### Records shown

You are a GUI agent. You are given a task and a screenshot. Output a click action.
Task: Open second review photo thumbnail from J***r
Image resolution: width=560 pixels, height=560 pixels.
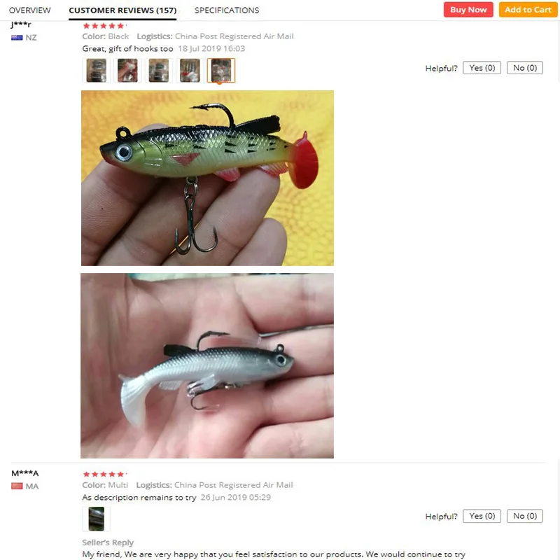pos(127,71)
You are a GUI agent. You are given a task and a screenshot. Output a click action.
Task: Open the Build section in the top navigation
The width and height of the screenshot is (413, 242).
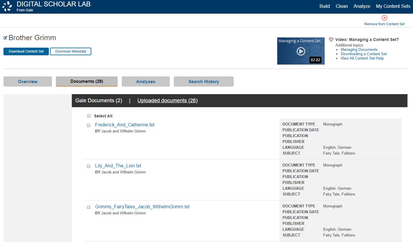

######

Task item:
An exact transcription is needed, covering the line with "Task: Open the" and every line after it to the end of the entries, but not the pictures.

Expected answer:
Task: Open the Build section in the top navigation
The width and height of the screenshot is (413, 242).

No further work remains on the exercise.